# Reverse Flow Smokers and east texas smoker company



## thatdude38 (Oct 2, 2014)

Hi, new the the forums, but had a couple questions about reverse flow smokers. Used the search bar for a while to no avail also. ok, I know this has been discussed a thousand times here, but looking at getting a reverse flow smoker. Lang is in the running, and I know how everyone feels about them, they look like great smokers, and they're trailer mounted. I'm trying not to spend over 4 grand on my smoker as well, but if its exactly what i want, maybe a little more. The other one that I have been looking at is the East Texas Smoker Company. They are a hair more expensive, but they are located about 30 minutes from me (huge plus as apposed to in Georgia for Lang's). The other thing that I like about the east texas smoker company is that it comes on a full sized trailer, although it doesn't look as nice if not tricked out, it does leave room for me though if I want to add on more options, like a charcoal grill on the back side, or a deep fryer/propane burners. I know these are options that can be added to it there, but the price starts jumping significantly if you do.

So also for what I do with my smoker, I don't do competitions, and not particularly interested in them, just don't have time for that. I do though end up doing the meat for any where from 30-150 people 3-4 times a year. This means that I would end up probably going with the lang 60 if I got it as opposed to the RK250.
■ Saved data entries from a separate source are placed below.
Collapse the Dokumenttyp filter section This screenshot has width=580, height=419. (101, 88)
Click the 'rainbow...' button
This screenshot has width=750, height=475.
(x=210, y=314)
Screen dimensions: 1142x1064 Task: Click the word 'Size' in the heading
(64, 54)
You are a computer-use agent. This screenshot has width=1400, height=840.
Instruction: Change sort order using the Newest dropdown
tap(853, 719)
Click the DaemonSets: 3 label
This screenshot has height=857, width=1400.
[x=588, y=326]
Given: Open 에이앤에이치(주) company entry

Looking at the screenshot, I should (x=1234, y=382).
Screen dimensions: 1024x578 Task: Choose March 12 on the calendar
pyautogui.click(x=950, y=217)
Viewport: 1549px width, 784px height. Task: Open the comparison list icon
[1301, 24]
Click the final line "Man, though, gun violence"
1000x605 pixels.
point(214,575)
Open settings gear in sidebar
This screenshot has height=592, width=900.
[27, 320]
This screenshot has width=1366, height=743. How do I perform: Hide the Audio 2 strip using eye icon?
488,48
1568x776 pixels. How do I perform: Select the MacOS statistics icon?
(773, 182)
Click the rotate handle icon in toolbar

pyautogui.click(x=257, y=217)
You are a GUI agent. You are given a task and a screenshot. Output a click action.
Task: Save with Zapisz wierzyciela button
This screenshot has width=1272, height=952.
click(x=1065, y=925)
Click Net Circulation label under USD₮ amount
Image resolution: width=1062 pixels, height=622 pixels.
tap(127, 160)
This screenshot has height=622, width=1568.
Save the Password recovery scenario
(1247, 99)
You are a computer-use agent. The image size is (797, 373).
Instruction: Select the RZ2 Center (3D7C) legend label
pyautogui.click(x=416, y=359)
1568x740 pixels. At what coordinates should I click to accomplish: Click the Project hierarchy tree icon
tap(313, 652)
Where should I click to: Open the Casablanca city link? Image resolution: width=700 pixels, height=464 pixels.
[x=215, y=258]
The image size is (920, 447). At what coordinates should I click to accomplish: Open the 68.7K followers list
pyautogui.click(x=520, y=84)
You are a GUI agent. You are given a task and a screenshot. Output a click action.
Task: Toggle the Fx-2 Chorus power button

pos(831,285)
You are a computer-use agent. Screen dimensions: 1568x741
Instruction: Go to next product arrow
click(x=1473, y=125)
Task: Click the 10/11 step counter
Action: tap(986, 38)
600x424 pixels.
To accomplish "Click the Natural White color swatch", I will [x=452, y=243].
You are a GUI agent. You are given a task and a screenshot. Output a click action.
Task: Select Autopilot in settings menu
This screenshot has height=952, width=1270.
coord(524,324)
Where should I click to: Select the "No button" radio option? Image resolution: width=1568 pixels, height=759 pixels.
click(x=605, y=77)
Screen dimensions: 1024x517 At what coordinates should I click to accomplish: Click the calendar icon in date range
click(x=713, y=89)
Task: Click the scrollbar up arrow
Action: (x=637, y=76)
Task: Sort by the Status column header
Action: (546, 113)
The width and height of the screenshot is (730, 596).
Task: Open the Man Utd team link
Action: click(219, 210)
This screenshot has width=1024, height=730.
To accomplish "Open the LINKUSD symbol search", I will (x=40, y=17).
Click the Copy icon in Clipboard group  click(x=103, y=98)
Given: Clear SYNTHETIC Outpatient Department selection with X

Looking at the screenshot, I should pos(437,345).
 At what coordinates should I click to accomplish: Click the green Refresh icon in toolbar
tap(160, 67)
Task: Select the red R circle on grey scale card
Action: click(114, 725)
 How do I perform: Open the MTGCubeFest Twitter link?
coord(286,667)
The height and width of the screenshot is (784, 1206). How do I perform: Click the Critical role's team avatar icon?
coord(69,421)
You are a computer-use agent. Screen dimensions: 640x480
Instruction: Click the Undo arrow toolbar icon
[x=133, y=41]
So to the heart of the question, has anybody had any experience with the East Texas Smoker Company that would give me reason to use them for my smoker, or to steer away from them. Thanks, Zack


----------



## delibsribs (Oct 2, 2014)

Hi, for that price range you might want to check out the line of Meadowcreek smokers. They make a great unit as well. I am not familiar with east Texas smoker company.


----------



## gary s (Oct 2, 2014)

Don't have one but they are right out of Tyler, Been to his shop a couple of times, they build quality smokers, that work well. They are getting bigger and more popular all the time.  His units are not cheap but are quality and will last. Not trying to sound like a commercial just giving my opinion.

Gary


----------



## thatdude38 (Oct 3, 2014)

DeLibsRibs said:


> Hi, for that price range you might want to check out the line of Meadowcreek smokers. They make a great unit as well. I am not familiar with east Texas smoker company.


I've looked at Meadow Creek a couple of times. The biggest problem that I run into with them is that the ETSM smokers end up running about $1500 dollars cheaper for the same thing, and the ETSM has a little extra space on the trailer to add things later on. I guess the biggest thing is that I'm trying to see if there is a reason to not buy from them for quality control issues or whatever. I have never heard anything bad against them, but I haven't heard a ton of positive either looking around. Maybe someone will chime in either way.

That being said, almost anything that I buy will be multitudes better than what I'm using now. I've been doing my smoking on a real cheap charcoal grill that I bought from Sam's Club on clearance back a couple years ago. It's barely big enough to "smoke" a brisket keeping the meet on one side and the coals and wood on the other.


----------



## jimpam (Oct 3, 2014)

I am looking at the 250 model and will probably purchase in late January.  My dad lives in Tyler and this company has a great reputation around town.   I had looked at Gator pits but they were way overpriced in my opinion (nothing against their quality they make a fine product).  I plan to add a few small options to mine, not sure of the roof yet.   I do not do competitions but I camp and tailgate alot and thus have been pricing smokers that are on a trailer.   Keep us posted which one you go with!


----------



## thatdude38 (Oct 3, 2014)

saw a lang 84 today on craigslist today, was pretty disappointed the guy had already sold it though....


----------



## gary s (Oct 4, 2014)

Next time you come to Tyler to see your Dad, go out to ETSC spend some time, they will probably show you the shop and how they are made paint booth, and some finished units and how they work.

Gary


----------